So, this whole aging thing – again. Body fat changes, accumulations, redistributions are the reality. Start Googling – that’s what we all do, right? Body fat after age 60, according to a plethora of experts out there, is the result of insulin resistance, decreased exercise, hormonal changes – what hormones? I think I have 2 left banging around inside my body somewhere and they can’t be responsible for much of anything at this point I wouldn’t think. The internet is a cornucopia of information, but how do we know which site is accurate? None? All?
I saw a picture of Lizzo and read a brief article about her while I sat in the doctor’s office with my in-laws. My mother-in-law commented on the same picture – she chose not to read the article. I was not put off by the picture, she was, though.

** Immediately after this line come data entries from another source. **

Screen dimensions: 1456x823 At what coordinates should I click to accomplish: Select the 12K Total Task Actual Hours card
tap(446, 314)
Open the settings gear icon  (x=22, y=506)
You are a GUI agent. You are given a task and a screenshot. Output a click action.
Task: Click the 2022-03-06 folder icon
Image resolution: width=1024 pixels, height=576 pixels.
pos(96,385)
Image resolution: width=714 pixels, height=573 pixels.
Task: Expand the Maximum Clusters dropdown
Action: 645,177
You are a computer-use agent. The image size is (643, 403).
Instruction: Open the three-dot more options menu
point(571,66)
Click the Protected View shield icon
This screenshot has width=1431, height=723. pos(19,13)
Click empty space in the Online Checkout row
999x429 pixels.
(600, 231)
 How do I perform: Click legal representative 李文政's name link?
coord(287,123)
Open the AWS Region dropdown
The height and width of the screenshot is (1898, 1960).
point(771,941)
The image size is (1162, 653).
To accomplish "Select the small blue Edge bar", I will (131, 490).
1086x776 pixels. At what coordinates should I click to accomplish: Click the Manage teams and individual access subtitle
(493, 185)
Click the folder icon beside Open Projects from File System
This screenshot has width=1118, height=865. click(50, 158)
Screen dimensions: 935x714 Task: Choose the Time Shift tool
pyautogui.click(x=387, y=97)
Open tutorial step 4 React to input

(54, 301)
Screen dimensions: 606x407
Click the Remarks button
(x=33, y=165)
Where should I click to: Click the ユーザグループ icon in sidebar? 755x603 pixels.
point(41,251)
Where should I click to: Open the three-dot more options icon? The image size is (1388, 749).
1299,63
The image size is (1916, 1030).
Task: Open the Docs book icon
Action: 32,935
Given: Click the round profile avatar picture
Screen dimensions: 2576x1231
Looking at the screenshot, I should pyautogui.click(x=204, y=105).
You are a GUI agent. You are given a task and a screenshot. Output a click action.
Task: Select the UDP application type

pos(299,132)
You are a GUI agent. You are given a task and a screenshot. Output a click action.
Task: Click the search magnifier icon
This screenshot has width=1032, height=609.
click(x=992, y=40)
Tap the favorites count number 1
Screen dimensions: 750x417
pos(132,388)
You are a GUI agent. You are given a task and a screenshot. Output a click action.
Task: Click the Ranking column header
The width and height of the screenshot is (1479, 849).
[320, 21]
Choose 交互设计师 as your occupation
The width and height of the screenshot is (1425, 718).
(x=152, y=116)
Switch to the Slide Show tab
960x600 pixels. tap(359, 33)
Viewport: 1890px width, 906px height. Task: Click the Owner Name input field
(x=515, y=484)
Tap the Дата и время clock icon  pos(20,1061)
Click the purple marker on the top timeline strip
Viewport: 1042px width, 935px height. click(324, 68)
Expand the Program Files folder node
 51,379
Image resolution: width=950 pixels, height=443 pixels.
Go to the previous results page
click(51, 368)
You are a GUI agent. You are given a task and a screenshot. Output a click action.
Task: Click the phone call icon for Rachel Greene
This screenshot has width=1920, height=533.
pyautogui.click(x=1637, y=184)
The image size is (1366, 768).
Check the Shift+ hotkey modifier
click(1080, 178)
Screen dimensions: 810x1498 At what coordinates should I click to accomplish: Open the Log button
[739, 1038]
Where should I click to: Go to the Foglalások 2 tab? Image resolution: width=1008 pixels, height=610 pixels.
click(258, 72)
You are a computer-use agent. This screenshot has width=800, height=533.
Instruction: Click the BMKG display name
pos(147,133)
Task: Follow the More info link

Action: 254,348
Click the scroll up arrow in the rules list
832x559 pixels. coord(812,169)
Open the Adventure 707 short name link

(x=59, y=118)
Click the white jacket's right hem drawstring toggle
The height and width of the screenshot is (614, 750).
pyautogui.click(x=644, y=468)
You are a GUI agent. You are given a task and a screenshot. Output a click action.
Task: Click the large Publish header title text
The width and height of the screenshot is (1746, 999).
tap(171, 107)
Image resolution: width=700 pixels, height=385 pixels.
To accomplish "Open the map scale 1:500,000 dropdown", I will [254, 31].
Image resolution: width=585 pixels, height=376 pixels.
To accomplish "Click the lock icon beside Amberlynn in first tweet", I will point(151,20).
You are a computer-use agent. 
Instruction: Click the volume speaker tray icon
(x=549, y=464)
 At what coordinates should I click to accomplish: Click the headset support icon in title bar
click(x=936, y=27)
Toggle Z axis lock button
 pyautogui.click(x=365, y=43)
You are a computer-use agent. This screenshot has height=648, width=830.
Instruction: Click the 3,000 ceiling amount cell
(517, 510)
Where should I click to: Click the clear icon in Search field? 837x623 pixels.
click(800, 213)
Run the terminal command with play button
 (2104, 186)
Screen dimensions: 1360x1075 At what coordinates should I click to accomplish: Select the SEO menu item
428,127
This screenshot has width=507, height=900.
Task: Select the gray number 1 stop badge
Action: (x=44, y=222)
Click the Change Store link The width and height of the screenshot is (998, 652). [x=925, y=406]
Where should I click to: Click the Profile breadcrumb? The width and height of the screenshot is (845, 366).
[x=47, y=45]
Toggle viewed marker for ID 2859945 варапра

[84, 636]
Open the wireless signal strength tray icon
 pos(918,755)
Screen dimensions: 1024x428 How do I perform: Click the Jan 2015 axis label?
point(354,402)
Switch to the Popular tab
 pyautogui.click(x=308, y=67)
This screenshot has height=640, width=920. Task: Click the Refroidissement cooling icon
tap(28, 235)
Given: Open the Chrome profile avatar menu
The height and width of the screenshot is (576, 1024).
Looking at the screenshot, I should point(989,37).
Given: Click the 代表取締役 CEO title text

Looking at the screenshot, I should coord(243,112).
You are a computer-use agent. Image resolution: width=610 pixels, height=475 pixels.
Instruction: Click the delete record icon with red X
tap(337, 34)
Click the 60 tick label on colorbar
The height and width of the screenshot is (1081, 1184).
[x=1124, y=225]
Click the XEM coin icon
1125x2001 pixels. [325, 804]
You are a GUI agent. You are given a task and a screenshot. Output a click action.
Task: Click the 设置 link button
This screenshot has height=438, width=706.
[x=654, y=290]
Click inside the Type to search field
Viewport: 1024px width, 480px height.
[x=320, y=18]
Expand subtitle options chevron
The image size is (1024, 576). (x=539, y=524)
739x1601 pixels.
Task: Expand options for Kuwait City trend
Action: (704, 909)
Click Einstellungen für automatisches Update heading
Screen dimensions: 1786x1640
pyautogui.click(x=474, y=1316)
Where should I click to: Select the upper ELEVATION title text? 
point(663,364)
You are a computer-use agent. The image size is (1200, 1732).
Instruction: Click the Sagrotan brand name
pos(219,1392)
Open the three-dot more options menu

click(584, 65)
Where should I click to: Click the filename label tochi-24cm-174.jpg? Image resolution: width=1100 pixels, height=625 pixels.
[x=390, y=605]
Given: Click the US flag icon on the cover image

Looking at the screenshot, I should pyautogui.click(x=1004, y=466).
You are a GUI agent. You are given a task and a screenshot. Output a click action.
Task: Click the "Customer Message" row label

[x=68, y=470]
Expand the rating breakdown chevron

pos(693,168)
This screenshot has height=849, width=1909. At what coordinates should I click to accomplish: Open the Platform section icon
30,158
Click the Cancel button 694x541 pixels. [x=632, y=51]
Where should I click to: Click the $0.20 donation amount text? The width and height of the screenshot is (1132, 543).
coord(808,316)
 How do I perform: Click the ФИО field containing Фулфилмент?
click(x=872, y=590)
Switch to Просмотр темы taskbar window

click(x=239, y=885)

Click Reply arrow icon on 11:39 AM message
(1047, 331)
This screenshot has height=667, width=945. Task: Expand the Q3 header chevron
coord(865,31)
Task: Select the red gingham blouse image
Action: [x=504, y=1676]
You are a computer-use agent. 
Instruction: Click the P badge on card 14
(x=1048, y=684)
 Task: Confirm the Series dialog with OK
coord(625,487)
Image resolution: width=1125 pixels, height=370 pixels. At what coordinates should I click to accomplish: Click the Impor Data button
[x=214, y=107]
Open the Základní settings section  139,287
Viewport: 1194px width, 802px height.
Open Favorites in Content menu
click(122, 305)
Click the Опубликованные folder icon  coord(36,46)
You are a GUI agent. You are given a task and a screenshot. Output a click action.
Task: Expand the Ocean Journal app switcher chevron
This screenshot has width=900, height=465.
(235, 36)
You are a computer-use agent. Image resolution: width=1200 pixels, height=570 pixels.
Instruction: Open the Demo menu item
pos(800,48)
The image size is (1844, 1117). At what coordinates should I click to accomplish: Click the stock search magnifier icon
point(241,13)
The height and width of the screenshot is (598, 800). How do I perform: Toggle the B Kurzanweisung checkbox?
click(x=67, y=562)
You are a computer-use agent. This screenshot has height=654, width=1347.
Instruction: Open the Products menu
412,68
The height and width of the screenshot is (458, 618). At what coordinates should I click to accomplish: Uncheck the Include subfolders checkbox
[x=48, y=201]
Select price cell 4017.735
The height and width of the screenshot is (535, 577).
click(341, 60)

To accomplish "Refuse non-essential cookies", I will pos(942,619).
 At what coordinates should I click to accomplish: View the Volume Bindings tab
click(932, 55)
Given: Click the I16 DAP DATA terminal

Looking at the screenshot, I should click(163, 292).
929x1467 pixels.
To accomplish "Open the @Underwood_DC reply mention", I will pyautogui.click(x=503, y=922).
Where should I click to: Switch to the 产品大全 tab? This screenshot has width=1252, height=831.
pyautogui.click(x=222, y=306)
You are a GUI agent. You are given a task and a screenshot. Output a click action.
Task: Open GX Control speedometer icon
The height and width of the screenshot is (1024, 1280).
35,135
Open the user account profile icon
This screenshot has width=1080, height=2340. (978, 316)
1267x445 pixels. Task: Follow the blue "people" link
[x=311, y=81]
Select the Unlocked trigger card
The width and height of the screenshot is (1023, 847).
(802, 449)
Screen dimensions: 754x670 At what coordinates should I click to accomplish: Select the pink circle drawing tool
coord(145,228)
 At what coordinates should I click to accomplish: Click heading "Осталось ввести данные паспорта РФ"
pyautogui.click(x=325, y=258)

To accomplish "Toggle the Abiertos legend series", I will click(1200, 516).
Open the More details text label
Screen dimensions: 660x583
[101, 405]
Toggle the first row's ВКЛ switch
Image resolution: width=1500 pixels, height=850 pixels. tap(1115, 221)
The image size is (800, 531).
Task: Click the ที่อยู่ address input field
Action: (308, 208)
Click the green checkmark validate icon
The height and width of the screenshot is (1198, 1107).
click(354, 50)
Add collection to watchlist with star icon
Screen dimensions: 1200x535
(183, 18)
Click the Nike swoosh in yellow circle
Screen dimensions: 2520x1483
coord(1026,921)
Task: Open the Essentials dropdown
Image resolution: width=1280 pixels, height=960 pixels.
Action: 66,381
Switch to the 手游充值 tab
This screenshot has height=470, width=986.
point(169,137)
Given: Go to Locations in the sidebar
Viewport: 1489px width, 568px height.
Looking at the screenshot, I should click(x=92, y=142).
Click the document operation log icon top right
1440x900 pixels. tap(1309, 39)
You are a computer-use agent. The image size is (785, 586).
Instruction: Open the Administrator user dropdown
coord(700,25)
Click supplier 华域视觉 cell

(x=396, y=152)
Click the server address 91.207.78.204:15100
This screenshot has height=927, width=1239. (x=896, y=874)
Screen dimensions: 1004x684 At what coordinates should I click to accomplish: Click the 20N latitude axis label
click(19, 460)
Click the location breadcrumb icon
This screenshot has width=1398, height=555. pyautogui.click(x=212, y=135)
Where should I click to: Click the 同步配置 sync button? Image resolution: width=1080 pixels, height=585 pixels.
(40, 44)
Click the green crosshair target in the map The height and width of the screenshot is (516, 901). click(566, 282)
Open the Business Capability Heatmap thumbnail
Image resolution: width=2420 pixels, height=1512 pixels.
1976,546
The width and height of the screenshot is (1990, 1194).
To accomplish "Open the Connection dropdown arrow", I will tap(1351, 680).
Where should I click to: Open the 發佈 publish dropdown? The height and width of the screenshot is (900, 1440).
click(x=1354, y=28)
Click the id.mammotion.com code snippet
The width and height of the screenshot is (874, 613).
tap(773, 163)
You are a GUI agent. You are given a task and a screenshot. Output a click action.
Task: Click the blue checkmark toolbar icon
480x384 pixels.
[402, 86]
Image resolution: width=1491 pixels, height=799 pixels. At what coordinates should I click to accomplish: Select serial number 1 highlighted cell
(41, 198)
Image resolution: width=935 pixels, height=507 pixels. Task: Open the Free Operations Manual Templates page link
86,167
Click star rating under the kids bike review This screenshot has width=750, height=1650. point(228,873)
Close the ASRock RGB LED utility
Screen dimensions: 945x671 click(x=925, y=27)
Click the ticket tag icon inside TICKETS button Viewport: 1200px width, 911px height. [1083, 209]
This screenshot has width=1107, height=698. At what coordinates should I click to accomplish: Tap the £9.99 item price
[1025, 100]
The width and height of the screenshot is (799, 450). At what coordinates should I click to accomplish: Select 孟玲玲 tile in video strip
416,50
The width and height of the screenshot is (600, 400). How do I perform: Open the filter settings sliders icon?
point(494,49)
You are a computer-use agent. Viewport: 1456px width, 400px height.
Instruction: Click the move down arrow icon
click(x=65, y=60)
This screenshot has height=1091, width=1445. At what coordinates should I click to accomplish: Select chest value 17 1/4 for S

Actually, I thought it was tasteful, and I admired Lizzo’s courage for having a picture taken of her less-than-model-perfect body wearing lacy lingerie. In theory, I want to be her. In theory. I never will be as comfortable as she seems, or is.
Maybe it’s the generation gap, or maybe societal views on body image are changing, maybe a little of both. I am from the Twiggy generation. If you don’t know who Twiggy is, Google her. She was the standard back in the day – the standard that changed women’s perceptions of their bodies. Obviously, it wasn’t entirely her fault, she just had a significant impact on me and likely thousands of other young girls’ minds. Prior to Twiggy, voluptuous women were the accepted standard. Sophia Loren, Rachael Welch, and Marilyn Monroe come to mind. Women built for comfort, as the saying goes.
The whole body fat thing led me to the Keto diet. I’m a little late getting on the Keto bandwagon. Let me just say, it doesn’t work for everyone. Sure, I lost a few pounds, feel better overall, specifically, mornings are less painful and bothersome, but I wanted the pounds to magically fall off. Don’t we all? Back to the internet. The Keto diet can still work, modify it a bit, girl. And, then there are the articles about the importance of maintaining a few extra pounds on the old body as reserves in the event of life-altering experiences – like falls, illness, etc. Tell that to Twiggy who is still alive and looking svelte and fabulous at 71 years old.
I’m glad this generation has the Lizzo’s of the world. The ones who are confident and comfortable enough to bare it all. I doubt I will ever get there; completely confident and comfortable in my skin, that is. Stumbling across a very large woman barely dressed in lacy lingerie is shocking, however, I think the message is a much healthier one. Love yourself for who you are and not based on your outward appearance. The body returns to dust. It’s simply housing for the spirit while we journey through life on planet earth. The part that matters, the spirit, lives on forever. If we cared less about what our bodies looked like, we could spend more time nurturing our spirits. The world would be a better place filled with spirits sharing the Divine Love within…..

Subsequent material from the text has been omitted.